(Dataset items)
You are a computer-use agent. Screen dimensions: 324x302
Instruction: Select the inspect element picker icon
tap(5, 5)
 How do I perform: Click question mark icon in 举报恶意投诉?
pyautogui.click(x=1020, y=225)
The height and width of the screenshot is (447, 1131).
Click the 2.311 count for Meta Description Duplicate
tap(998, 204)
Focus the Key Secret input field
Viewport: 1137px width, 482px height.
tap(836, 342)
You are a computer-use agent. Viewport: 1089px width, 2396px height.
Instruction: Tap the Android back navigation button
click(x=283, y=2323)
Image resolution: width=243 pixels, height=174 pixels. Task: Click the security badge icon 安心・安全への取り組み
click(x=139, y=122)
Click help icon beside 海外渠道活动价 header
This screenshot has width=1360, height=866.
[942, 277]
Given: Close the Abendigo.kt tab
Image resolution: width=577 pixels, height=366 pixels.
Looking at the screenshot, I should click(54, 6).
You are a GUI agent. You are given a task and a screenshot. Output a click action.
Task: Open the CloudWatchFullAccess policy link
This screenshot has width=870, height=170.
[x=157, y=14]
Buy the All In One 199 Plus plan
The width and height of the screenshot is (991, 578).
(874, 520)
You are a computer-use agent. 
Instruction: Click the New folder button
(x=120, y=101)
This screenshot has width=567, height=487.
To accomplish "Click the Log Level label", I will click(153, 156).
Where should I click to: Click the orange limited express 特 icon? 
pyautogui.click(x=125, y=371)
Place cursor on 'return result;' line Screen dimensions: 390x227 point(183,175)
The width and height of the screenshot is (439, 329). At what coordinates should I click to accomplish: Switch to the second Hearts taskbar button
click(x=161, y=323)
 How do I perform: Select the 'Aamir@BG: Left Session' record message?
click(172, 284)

** Problem **
Return all lines in the data that include the word "computer".

** Response box **
You are a computer-use agent. Screen dimensions: 324x302
You are a computer-use agent. Viewport: 1089px width, 2396px height.
You are a computer-use agent. 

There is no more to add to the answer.